With renewed calls for Canada to help two Greenpeace activists imprisoned in Russia, Ian Townsend-Gault breaks down the legal situation.
How does the law interpret a case like this?
The fact that the incident happened in Russian waters really doesn’t change anything. If someone climbed onto a Canadian offshore oilrig without permission, we’d throw the book at them. The Russians are within their legal rights to charge the activists, who appear to be in the wrong, no matter how highly principled they are. Under Russian law, they trespassed the safety zone limits of an offshore installation. The Russians have the totality of rights within that violated zone to invoke their jurisdiction.
When would the Canadian government have the legal right to intervene, if at all?
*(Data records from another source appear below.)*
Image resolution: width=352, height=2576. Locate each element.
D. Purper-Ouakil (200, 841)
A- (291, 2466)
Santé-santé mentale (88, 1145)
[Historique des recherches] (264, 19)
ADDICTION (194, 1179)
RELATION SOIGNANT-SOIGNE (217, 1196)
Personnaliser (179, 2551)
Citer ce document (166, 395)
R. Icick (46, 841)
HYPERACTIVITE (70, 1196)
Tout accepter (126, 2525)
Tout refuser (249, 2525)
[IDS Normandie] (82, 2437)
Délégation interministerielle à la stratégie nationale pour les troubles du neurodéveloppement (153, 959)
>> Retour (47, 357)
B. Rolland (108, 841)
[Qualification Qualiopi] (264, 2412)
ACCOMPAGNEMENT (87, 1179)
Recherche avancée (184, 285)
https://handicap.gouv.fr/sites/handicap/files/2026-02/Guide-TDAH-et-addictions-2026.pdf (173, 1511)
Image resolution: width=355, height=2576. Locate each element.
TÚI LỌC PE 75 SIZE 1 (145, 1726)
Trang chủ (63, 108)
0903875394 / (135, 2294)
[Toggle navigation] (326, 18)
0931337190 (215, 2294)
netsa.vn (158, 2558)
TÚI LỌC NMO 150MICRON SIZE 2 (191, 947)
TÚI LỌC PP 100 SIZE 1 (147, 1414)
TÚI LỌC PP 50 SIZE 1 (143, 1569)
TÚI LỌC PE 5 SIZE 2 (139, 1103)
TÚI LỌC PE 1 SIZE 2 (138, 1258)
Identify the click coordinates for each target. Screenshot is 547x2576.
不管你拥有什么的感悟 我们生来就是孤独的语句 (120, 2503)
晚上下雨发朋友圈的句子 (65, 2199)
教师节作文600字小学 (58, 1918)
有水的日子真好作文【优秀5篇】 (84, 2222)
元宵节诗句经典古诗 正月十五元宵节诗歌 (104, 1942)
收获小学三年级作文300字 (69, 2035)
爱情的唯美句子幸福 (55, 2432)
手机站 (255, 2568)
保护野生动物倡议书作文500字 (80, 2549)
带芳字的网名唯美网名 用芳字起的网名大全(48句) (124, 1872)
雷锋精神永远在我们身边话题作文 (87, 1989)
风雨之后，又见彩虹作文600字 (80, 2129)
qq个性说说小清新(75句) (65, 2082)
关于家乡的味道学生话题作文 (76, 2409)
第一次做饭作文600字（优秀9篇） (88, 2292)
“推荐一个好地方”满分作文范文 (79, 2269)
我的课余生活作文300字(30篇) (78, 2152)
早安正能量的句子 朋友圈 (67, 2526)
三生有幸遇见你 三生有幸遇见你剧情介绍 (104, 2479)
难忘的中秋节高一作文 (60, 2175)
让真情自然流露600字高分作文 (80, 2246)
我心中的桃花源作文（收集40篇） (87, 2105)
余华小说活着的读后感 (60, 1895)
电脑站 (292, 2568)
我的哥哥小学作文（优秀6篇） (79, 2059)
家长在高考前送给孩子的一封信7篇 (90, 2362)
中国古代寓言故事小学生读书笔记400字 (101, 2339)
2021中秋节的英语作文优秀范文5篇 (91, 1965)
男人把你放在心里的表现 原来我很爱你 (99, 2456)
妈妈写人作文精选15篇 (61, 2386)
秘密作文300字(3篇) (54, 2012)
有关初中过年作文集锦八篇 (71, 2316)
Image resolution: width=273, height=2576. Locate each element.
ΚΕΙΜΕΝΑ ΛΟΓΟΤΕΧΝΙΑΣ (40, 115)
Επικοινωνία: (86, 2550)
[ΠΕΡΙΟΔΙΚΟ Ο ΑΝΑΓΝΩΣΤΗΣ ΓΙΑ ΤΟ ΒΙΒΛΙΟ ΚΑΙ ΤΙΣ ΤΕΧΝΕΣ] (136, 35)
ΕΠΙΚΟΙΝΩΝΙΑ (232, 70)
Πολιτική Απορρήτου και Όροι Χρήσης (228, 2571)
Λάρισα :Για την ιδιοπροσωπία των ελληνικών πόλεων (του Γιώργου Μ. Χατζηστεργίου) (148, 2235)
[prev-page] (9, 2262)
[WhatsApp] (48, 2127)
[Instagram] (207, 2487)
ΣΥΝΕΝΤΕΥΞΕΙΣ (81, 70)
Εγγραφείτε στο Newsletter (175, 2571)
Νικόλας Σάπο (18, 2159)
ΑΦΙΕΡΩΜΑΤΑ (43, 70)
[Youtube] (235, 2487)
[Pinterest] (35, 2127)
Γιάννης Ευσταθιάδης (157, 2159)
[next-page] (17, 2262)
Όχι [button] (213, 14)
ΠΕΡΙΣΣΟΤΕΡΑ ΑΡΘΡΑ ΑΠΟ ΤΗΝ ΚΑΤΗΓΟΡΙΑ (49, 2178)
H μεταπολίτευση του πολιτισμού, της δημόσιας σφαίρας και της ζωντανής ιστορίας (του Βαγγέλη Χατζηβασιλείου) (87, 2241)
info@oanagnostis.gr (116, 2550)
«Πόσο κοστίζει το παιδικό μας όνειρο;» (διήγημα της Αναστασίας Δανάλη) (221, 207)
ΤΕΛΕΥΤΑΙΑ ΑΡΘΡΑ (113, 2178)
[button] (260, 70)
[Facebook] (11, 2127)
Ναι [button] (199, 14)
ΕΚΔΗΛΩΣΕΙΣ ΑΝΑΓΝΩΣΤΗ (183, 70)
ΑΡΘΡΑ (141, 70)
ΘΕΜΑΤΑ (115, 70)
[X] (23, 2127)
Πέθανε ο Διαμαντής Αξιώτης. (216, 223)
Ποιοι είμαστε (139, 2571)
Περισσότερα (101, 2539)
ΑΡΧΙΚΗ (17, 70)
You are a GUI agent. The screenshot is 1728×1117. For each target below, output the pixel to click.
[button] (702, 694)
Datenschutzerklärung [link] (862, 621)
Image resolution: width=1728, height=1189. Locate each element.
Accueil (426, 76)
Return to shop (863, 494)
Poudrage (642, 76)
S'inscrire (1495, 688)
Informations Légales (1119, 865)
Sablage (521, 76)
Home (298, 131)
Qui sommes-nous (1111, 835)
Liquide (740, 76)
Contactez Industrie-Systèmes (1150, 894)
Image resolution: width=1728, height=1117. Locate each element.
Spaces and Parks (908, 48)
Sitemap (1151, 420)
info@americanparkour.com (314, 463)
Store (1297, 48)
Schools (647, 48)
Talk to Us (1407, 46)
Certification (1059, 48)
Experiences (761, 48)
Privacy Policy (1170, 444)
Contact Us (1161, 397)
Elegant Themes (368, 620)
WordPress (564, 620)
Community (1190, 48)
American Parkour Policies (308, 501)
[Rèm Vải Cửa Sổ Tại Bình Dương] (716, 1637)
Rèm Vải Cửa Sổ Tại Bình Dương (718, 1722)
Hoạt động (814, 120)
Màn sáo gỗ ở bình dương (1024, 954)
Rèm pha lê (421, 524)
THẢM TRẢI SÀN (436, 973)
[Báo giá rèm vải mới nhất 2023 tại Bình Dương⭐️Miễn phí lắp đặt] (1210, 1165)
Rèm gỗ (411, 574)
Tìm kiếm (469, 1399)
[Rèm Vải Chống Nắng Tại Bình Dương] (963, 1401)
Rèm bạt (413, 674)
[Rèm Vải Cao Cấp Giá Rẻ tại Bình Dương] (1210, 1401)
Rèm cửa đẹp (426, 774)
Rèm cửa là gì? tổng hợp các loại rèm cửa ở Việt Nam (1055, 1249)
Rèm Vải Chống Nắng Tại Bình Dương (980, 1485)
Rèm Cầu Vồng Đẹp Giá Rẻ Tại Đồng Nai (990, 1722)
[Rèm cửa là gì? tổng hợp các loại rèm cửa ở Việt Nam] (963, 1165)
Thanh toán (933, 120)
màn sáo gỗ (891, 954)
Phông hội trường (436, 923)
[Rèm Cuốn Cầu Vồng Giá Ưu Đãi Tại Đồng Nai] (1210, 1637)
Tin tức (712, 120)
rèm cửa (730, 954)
Canada can really only intervene when there’s proof that there’s been a clear violation of an international legal standard. This would only take place if the men were tried, convicted and the sentence was outrageous. The knee-jerk reaction that we must do something is countered by the fact that there has been a real breach of Russia’s right to protect its installations. When the families call for the government to intervene, the reality is that their family members are jumping the gun, maybe because it’s Russia.
How legitimate are the charges the two men face and the maximum sentence of seven years in jail?
Seven years is wholly excessive. Armed robbers get less than that. Many things about the Russian legal system are repugnant, and full of heavy-handed tactics. But the Russians do have a right to run their country the way they want. As for the charges of hooliganism, many legal systems around the world have similar charges in place, which cover a vague breach of the peace. They are intentionally ambiguous.
Ian Townsend-Gault is an associate professor of law and director of UBC’s Southeast Asian Legal Studies.